Virginie Rol
Gisèle
« Nous ne savons pas qui nous sommes, si nous ignorons qui nous serons. Ce vieil homme, cette vieille femme, reconnaissons-nous-en eux. »
Simone de Beauvoir. La vieillesse
Gisèle, ma grand-mère a entre 92 et 94 ans au moment de ce travail. J’aime son visage et ses rides profondes qui disent l’épaisseur de sa vie. Elle vit seule depuis dix ans dans la maison qu’elle habite depuis 1958. Elle me raconte souvent son histoire,
l'enfance, la guerre, la première maison sans eau courante, le linge au lavoir, la place du village encore sans goudron, le travail, les amis, la famille, les dates, toutes ces dates qu’elle connaît par cœur.
Jusqu’ici, sa vieillesse a été assez douce malgré la solitude. Aujourd’hui, elle a peur de tomber, le salon est devenu sa chambre et surtout elle a du mal à parler, elle qui était si bavarde. Elle ne veut pas aller dans une maison de retraite, elle espère juste un matin ne pas se réveiller …
Un jour, elle m’a dit : « Une vie c’est vite passé, on court toujours après quelque chose, on a toujours des projets, puis d’un seul coup il n’y a plus rien. »
Pour tromper l'ennui, elle fait de longues siestes l’après-midi.
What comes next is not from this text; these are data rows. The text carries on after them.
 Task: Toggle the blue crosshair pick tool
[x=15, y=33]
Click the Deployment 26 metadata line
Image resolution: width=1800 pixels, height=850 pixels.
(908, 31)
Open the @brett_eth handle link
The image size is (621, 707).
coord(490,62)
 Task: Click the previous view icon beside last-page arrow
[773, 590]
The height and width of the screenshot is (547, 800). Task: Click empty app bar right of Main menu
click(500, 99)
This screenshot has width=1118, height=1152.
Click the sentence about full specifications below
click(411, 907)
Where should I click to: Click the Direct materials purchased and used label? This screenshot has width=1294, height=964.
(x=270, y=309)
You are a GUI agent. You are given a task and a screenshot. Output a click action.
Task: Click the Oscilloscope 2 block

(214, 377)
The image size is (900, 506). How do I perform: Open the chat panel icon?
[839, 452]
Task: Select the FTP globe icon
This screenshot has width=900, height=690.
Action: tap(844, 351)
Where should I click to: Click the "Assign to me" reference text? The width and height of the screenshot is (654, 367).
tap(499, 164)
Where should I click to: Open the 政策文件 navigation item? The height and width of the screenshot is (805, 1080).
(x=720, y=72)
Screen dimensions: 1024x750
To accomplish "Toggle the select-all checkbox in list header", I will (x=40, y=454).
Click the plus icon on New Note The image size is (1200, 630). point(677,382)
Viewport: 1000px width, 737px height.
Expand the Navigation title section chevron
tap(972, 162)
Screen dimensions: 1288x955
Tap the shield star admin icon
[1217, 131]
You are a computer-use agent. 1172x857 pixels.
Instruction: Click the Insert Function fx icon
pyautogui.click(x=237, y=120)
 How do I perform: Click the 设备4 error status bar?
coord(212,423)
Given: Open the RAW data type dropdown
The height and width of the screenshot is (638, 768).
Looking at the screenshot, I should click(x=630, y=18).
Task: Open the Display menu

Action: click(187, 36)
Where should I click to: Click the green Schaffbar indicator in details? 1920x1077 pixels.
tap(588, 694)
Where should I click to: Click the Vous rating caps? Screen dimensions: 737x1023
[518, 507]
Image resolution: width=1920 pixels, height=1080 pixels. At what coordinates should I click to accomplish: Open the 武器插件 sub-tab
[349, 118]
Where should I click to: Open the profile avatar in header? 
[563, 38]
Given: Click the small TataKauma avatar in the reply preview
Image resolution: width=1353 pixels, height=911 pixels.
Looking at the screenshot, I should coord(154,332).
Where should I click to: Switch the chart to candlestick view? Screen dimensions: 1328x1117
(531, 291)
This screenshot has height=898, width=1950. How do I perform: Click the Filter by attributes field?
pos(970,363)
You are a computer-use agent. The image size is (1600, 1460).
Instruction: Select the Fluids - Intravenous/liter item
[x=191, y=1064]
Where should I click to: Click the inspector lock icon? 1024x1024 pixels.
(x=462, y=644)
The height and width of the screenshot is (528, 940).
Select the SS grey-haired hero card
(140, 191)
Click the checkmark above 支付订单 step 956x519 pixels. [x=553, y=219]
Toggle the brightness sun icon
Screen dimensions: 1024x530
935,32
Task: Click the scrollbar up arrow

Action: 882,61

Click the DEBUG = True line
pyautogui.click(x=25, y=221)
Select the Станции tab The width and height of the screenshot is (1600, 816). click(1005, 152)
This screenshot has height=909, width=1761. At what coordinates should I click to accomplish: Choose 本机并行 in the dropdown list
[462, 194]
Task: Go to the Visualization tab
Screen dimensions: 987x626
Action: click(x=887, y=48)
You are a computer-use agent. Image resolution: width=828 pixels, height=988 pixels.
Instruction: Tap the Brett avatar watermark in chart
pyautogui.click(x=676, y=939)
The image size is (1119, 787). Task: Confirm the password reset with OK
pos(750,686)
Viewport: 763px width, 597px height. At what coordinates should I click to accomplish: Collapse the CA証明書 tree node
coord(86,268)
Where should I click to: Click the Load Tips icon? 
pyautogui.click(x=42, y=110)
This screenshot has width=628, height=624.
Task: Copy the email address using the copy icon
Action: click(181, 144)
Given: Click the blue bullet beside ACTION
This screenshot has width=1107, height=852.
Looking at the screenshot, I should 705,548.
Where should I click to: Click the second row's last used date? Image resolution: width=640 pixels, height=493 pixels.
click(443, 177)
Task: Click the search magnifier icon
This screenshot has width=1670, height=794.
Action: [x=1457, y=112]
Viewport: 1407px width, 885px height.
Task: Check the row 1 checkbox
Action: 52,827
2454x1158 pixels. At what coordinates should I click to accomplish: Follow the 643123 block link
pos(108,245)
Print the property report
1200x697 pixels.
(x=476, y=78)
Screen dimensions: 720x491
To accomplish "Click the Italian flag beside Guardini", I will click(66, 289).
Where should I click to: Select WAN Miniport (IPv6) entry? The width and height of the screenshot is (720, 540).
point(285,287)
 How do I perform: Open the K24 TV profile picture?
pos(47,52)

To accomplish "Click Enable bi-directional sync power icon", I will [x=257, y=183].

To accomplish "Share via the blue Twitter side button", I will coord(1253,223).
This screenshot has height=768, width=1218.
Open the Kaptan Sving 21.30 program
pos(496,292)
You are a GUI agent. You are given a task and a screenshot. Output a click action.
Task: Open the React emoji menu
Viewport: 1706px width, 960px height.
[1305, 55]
Ainsi, le temps passe plus vite.
À travers la figure de ma grand-mère, il ne s’agit pas seulement de raconter une histoire intime, mais aussi d’interroger ce que signifie vieillir : la lente transformation du corps, le rétrécissement du monde. Le temps, autrefois structuré par l’action et les
projets, devient attente, la maison devient à la fois refuge et enfermement.